VOLTAİRE'E GÖRE İNSANIN ÖMRÜ MESELESİ...
İnsan yaratıldıktan sonra yaşayacağı zamanın, yani ömrün tesbiti meselesi kaldı. Zeus, insanın, normal olarak 25 sene yaşamasını kafi görüyordu. İnsan sızlandı. 25 senede ne yapabilecekti? Aşağı yukarı bunun yarısı uyku ile geçecekti. Çocukluk devrini de çıkarınca geriye bir şey kalmayacaktı. Zeus ; "Ne yapayım, en son yaratıldığın için güçlü olmak, hızlı uçmak, çok uzaklardan görmek, iyi koku almak vasıfları gibi uzun ömür de diğer mahluklara dağıtıldı" dedi. İnsan ağlayarak yalvarmasına devam etti. O sırada onun yanında şu altı hayvan bulunuyordu.
" TIRTIL - KELEBEK - TAVUS - BEYGİR - TİLKİ - MAYMUN."
Hayatı çok tatlı bularak yaşamak için çırpınan insan, Zeus'e bu hayvanları göstererek, "Bunların ömürlerinden al, bana ver, ben üstün bir mahlukum, benim çok yaşamam lazım , onlar yaşamasalar da olur" dedi. Baş Tanrı bunun haksızlık olacağını, Tanrıların nazarında her mahlukun eşit olduğunu ileri sürerek, insanın, ömrünün belirli zamanlarında o hayvanların hayatını yaşamasını, yani o hayvanları gibi ömür sürmesini şart koşarak hayatı uzattı.

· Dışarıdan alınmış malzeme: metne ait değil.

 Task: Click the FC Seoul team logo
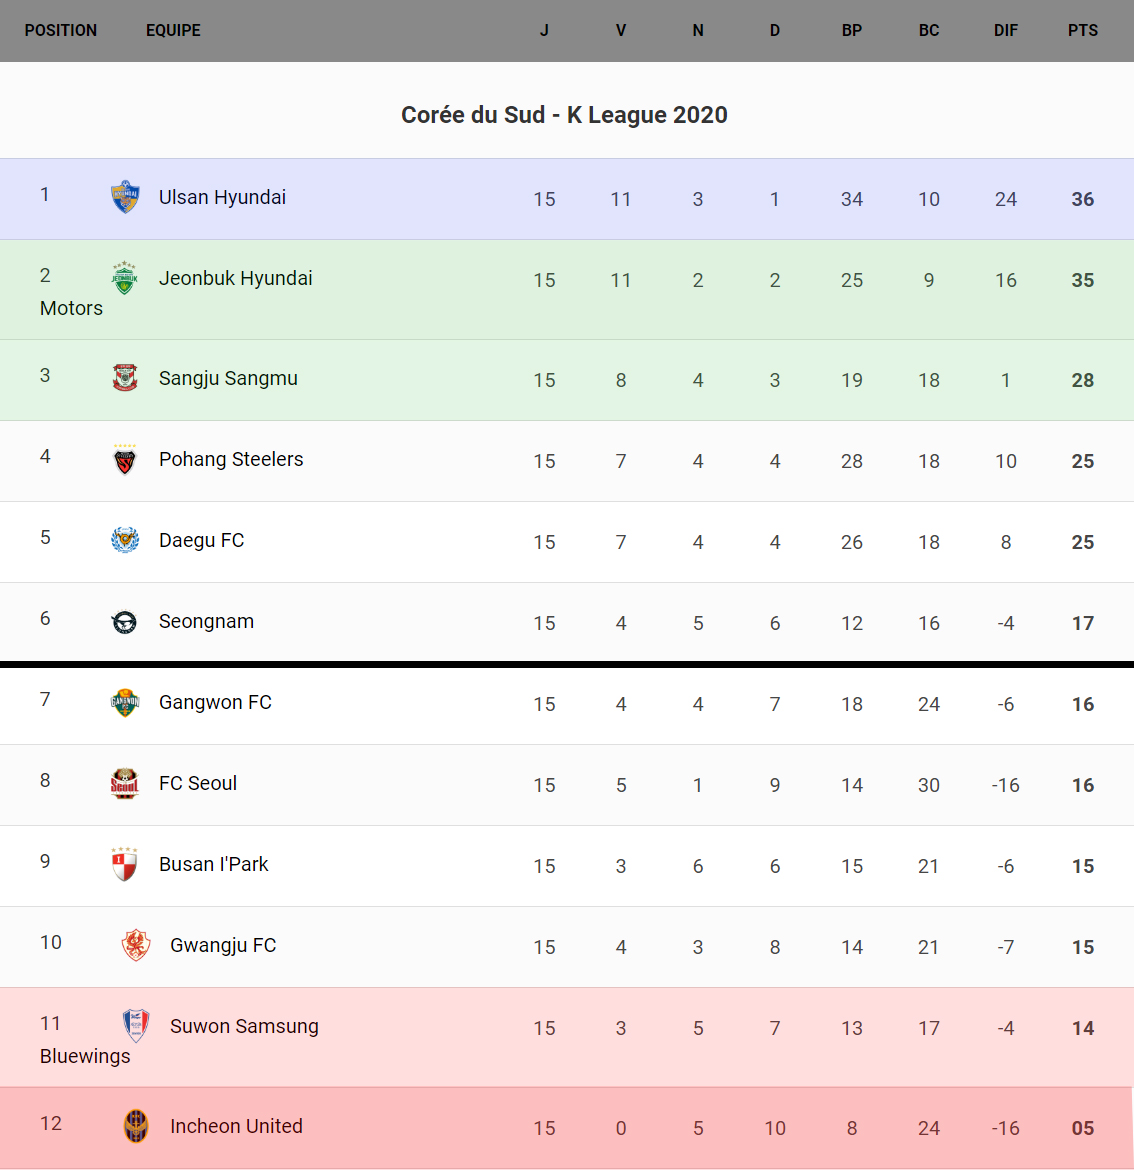click(x=125, y=784)
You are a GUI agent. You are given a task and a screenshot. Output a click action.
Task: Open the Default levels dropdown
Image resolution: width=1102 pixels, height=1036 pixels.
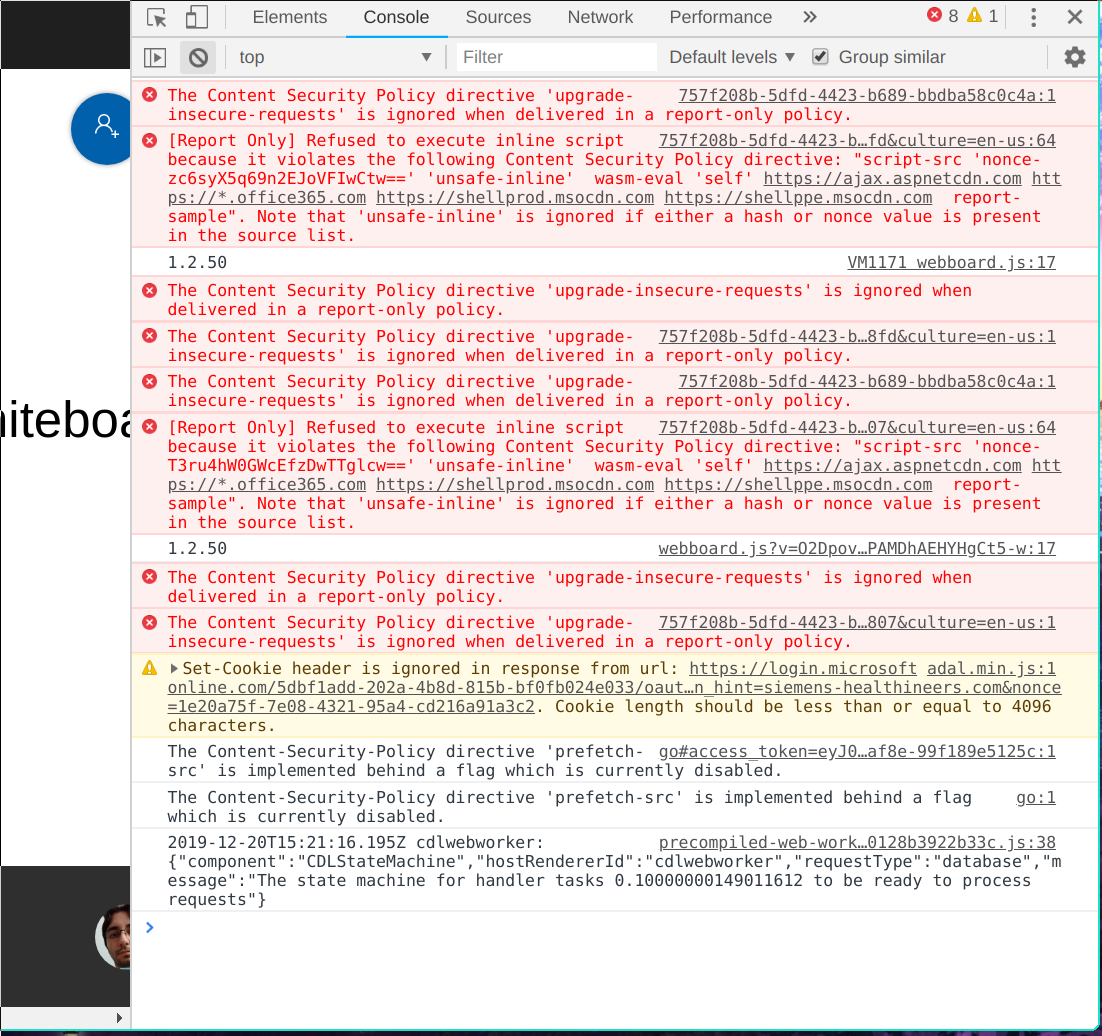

Bu sebeptendir ki, yeni doğan bir insan yavrusu evvelce "TIRTIL gibi yerde sürünür, emekler, bu bebeklik devridir. Sonra KELEBEKLER gibi neşe ile koşar, oynar, bu çocukluk çağıdır. Zaman geçince bilhassa on beşinden sonra gençlik çağı başlar. Bu devrede insan TAVUS hayatını yaşar, onun gibi gururlanır. 25 - 30 yaşından sonra ev-bark sahibi olunca üzüntüler, kederler başlar; o zaman BEYGİR gibi hayatın yükünü çekmek icap eder. İnsan kırkından sonra tecrübe sahibi olur, olgunlaşır, bu devrede TİLKİ gibi kurnaz olur, ellisinden, altmışından sonra da insan MAYMUN gibi çirkinleşir.